3. Definitely get the SWG!! Not even debatable.

4. I have ozone, but would only recommend it for those who are technically minded about the stuff or those installing ORP controllers with there SWG and want reliable automation.

5. Keep trees and limbs as far back from the pool as possible.... Real problem here in the fall.

6. I also have a cartridge filter and love it....however you want to oversize it. I recommend at least one size large than what the builder quoted you. Otherwise you will be cleaning it more frequently.

7. If you get a heater, NG will be cheaper to operate than electric. Also make sure the heat exchanger is warranties for a salt water pool.

8. Never heard of the pool controller mentioned....maybe someone else on the forum can comment.

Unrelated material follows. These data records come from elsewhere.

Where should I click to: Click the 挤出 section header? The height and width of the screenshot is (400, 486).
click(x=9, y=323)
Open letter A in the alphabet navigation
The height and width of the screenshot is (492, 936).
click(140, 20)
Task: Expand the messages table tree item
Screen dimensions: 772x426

9. Have the builder run a line from the equipment pad to the street to when you drain the pool the water has a place to go without you having to hook up a flexible hose.

10. Did you mention a pool cleaner? I am her pleased with my Polaris 280.. Other good ones out there too I am sure.

11. Make the builder do a nice job of building your equipment pad. This means a nice POURED concrete slab that is one piece with a foot or two of landscape gravel around that with a landscape border around that. The gravel is because it gets wet in this area when working on equipment. The traveled area is also where all the PVC plumbing should come up out of the ground. Don't let them pour concrete around the plumbing.

12. Have them use at least 2" plumbing on the filter circuit. Larger is even better for lowering your electric bill.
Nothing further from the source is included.